By Mahua Venkatesh
New Delhi, Sep 25 (IANS) Inflow of Chinese goods could see a rise in the October-December quarter as items worth about Rs 20,000 crore — primarily comprising electronics and electrical items, gifts, toys, footwear, home and kitchen appliances — still lie at the Indian ports waiting for clearance.
The traders and importers who had placed their orders in November and December last year are yet to receive a chunk of their consignments. The unprecedented delay in delivery is due to the shutting down of Chinese borders in January and February, followed by the coronavirus pandemic and the subsequent lockdown in India which lasted for about two months beginning March 25.
Official data reveal India’s imports from China during the April-August period of the current financial year stood at $21.58 billion-a drop of 27.63 per cent, compared to the corresponding period in the previous year.
“Chunks of orders placed by our traders in December last year are still to arrive. The goods have not yet reached as China was initially closed due to coronavirus and subsequently from March 25, India went into a stringent lockdown for about two months. So, a great deal of Chinese goods — essentially electronics and electrical items, gifts, toys, footwear, home and kitchen appliances — still lying at the ports. Thus there could be a slight increase in the inflow of Chinese goods in the coming quarter,” Praveen Khandelwal, secretary general, Confederation of All India Traders (Cait) said.
However, Khandelwal said that traders have not placed fresh orders with China for these items since March.
India’s moves to shun Chinese goods
India’s growing clamor to reduce imports from China — especially cheap electronic and electrical items including mobile phones, home appliances, gifts and toys — will deal a big blow to the dragon. While India has initiated talks with manufacturers in the other countries including Vietnam, Taiwan and South Korea besides boosting its own indigenous production to meet the demand, the boycott — China move will be hit the smaller unorganized Chinese manufacturers more.
“Losing a chunk of a huge market like India is not going to be a very happy thing for China,” an industry analyst, who refused to be identified said.
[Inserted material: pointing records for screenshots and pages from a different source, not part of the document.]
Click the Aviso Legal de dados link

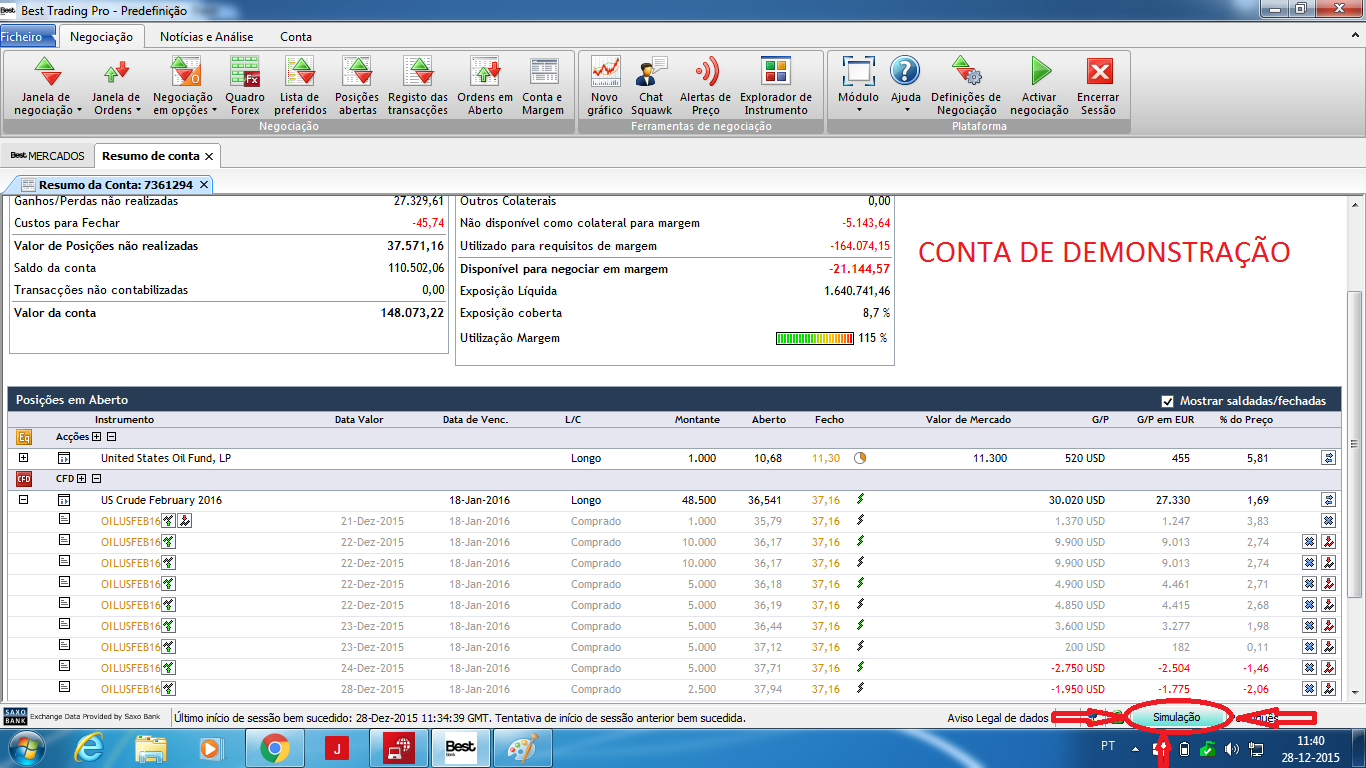(x=996, y=718)
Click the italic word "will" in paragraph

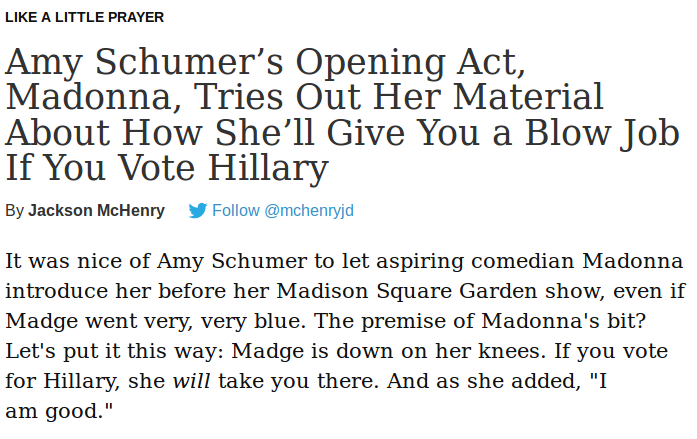coord(191,381)
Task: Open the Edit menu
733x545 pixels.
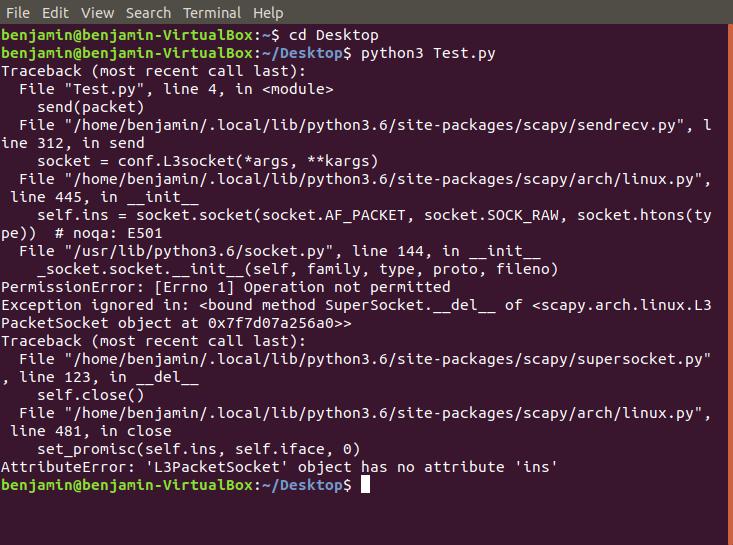Action: (55, 13)
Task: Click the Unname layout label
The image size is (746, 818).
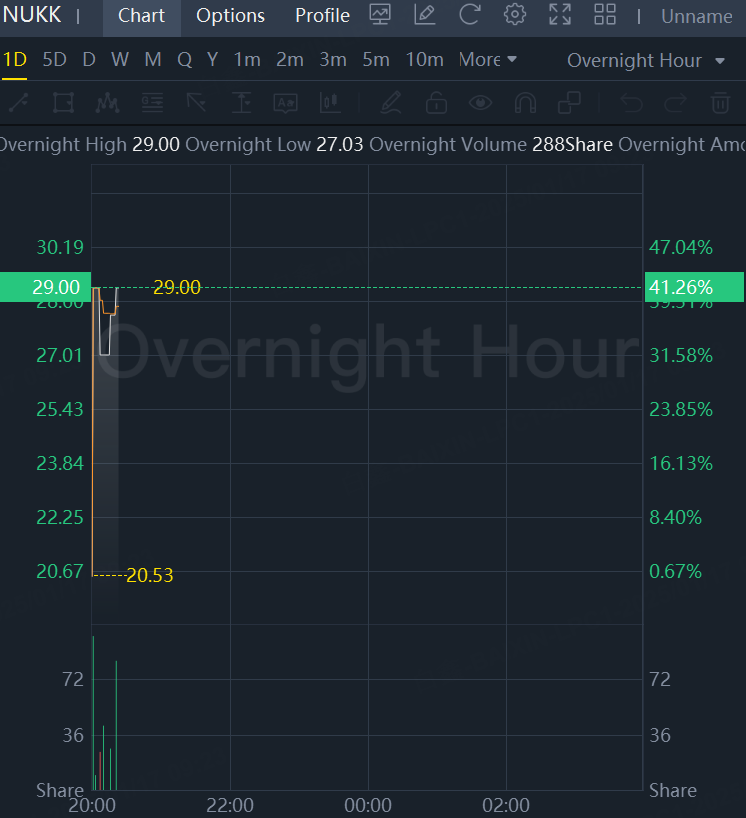Action: [x=696, y=17]
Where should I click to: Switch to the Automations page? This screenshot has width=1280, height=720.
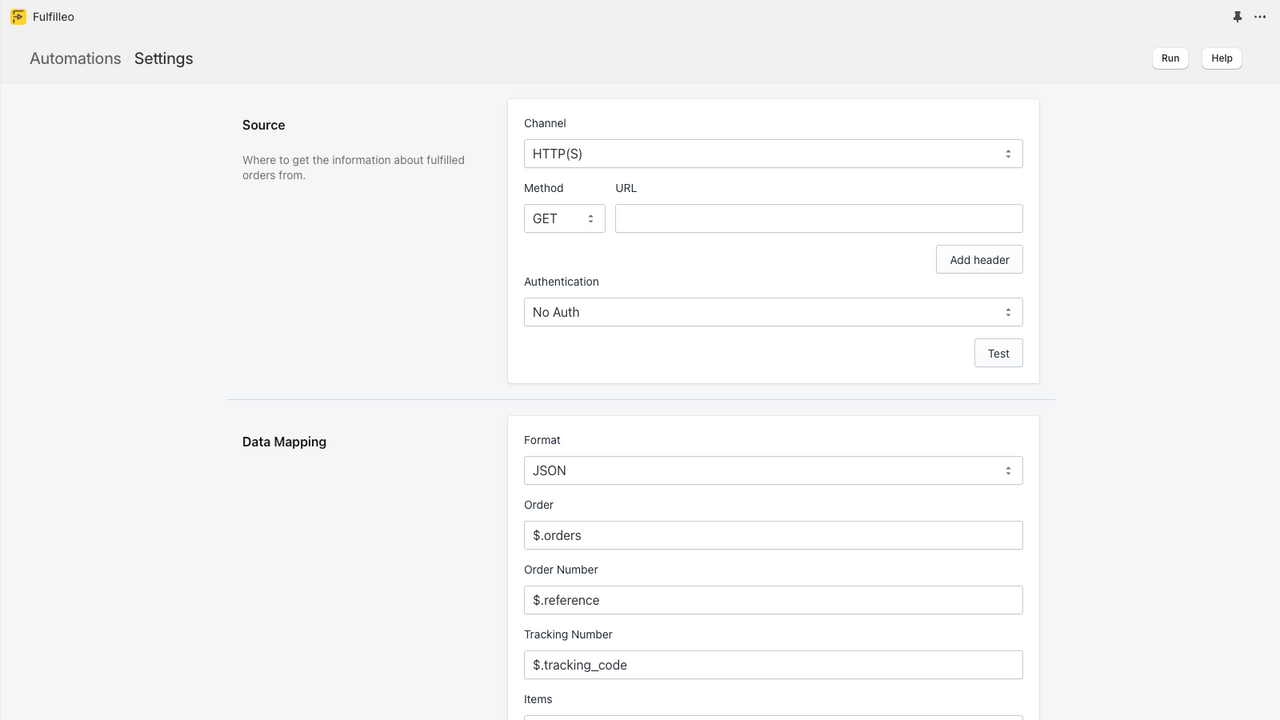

It needs to be mentioned here that the imports of raw materials have not been hit despite rising tensions between the two countries, especially after the Galwan Valley clash. These include the critical active pharmaceutical ingredients (API) required for production of medicines and other items used for such finished goods as automobiles.
In 2017-18, India’s inward shipment from China accounted for 16.4 per cent of its total import basket. In 2009-10, the figure was just 10.7 per cent. However, since then it has eased a little. In 2018-19 imports from China accounted for 13.69 per cent.